::: Dataset extract

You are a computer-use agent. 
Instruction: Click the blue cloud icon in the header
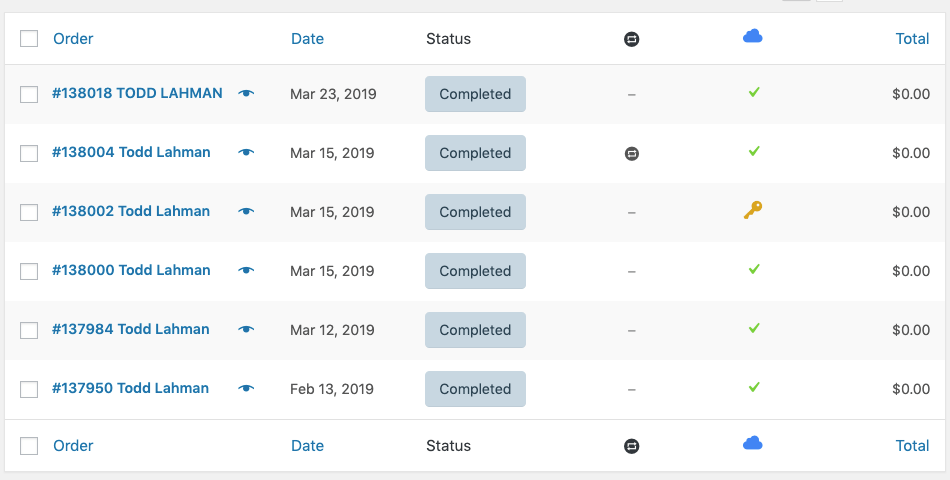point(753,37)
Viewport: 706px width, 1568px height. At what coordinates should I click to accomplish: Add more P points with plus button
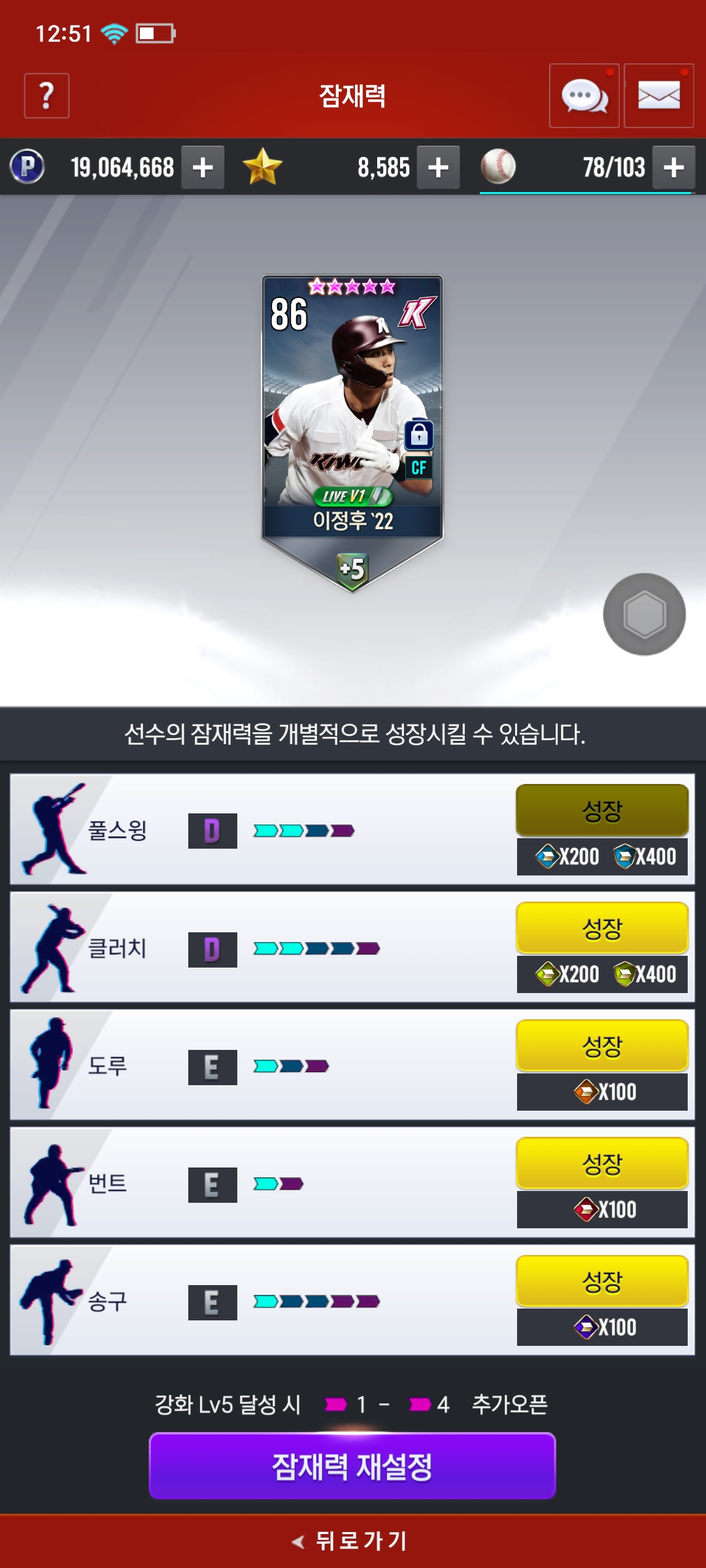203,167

::::::

▸ What is required
A word-for-word retyping of every record is required, without the pictures.

▸ Completed exercise
You are a computer-use agent. 
Instruction: Click the blue cloud icon in the header
point(753,37)
Viewport: 706px width, 1568px height. At what coordinates should I click to accomplish: Add more P points with plus button
203,167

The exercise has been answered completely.